In Italia ci si lamenta a ben vedere dell’eccesso di garantismo, di lassismo e di pietas cristiana nella sfera pubblica, caratteristiche che tengono il paese lontano da una maggiore giustizia ed efficienza sociale. Potremmo pero’ rincuorarci del fatto che dietro a tali pratiche si nasconde uno spirito di compassione profondamente umano, lo stesso olio che lubrifica le nostre interazioni sociali nella vita quotidiana.

E poi viene il business, l’attivita’ privata a fini commerciali.
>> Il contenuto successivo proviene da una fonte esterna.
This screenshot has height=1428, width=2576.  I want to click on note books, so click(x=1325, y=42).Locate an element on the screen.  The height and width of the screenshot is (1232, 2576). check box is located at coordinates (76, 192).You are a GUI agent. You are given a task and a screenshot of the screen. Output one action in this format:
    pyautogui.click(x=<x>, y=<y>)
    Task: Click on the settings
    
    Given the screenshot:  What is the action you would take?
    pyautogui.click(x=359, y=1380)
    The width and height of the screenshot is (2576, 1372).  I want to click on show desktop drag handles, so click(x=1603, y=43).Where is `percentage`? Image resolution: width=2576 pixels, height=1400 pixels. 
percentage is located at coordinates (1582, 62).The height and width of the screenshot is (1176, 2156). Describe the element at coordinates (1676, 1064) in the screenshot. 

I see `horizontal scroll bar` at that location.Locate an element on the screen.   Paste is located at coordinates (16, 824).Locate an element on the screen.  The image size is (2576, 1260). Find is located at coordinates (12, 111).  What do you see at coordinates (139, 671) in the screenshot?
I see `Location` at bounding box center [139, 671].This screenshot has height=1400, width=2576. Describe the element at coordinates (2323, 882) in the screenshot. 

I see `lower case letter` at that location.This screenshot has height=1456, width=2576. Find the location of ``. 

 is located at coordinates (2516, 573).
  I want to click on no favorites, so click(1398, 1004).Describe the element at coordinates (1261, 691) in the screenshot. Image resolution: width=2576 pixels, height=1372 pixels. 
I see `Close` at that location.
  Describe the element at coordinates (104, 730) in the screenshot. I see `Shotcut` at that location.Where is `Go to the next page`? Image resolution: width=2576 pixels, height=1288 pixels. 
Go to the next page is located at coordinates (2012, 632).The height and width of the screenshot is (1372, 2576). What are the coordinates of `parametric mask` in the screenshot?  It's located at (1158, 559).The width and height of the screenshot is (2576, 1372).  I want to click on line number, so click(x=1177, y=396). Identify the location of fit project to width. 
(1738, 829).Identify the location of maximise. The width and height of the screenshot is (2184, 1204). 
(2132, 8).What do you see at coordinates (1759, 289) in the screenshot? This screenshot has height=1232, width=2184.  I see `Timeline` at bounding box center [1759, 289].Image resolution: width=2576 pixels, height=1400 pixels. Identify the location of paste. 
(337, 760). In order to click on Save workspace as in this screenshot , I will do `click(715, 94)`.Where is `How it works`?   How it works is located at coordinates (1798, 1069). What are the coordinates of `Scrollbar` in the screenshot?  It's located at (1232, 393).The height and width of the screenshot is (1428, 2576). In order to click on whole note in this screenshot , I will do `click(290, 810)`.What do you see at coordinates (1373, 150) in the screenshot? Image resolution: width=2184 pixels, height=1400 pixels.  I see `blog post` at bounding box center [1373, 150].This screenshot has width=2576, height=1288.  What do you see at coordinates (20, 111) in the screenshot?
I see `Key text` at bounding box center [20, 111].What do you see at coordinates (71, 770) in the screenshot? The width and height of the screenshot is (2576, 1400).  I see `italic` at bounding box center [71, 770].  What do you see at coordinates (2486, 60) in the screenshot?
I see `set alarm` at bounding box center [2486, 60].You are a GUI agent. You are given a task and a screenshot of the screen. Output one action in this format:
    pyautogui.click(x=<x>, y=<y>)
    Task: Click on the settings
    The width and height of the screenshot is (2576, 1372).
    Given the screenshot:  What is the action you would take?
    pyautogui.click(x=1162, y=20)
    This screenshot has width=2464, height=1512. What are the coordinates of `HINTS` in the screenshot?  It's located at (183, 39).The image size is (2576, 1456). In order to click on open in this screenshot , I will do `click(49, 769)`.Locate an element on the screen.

L'osservazione e la mia limitata esperienza imprenditoriale di lancio di una fondazione in Olanda mi hanno portato ad alcune considerazioni. Mi hanno confermato anzitutto la straordinaria positivita' dell'iniziativa privata, come ambito di azione che consente alle persone di mettere il proprio talento, la propria energia e il proprio tempo al servizio di quello che e’, nel bene o nel male, un bisogno della collettivita’. Una palestra di socialita’ e di umanita’, che lega dipendenti e collaboratori in un destino comune, quello della propria azienda. Allo stesso tempo, mi hanno fatto cogliere il rischio di rimanere imprigionati dentro un canale utilitaristico: ogni azione diventa funzionale a uno scopo da raggiungere, tutto il resto “non conta”, tutti gli altri “non contano”, e’ materia per gli idealisti. Prima di accorgesene, l'attenzione puo' diventare selettiva, si trattengono le tesi piu’ convenienti alla propria causa mentre quelle scomode ci sfilano difianco inosservate. Mi viene la tentazione di pensare che, se fatta in un certo modo, l'attivita’ commerciale possa contribuire ad asciugare le emozioni delle menti piu’ predisposte alla razionalita’, cosi’ come forse avviene per chi studia ingegneria. A volte mi spiego cosi’ il panorama di sguardi distanti, distantissimi, che mi accoglie quando scendo dal treno alla stazione di Amsterdam Sud-World Trade Center.
Poi c'e' la questione dei soldi. Dell'auto-controllo verso una tentazione che sembra irresistibile e per certi aspetti al di sopra delle capacita’ umane di arricchirsi quando ce n’e’ la possibilita’, di afferrare la banconota che sventola davanti agli occhi. E’ frutto dell’amore per la vita, in fin dei conti: in apparenza, equivale a dare a se’ stessi l’opportunita’ di accedere e accumulare quanto di piu’ meraviglioso questo mondo abbia da offrire. E’ il mors tua vita mea: piu’ tu dipendente mi chiedi, piu’ togli a me datore di lavoro.

Ricordo i miei primi messaggi dall’Olanda all’Italia: “Mi sento privilegiato nel poter vivere e lavorare in una societa’ cosi’ avanzata”. Continuo a pensarlo, ma piu’ viaggio piu’ mi rendo conto che l’oro puo’ luccicare ovunque, ma il mondo perfetto sembra proprio non esistere.
Per quanto imperfetto, pero’, questo mondo non finisce mai di sorprendermi.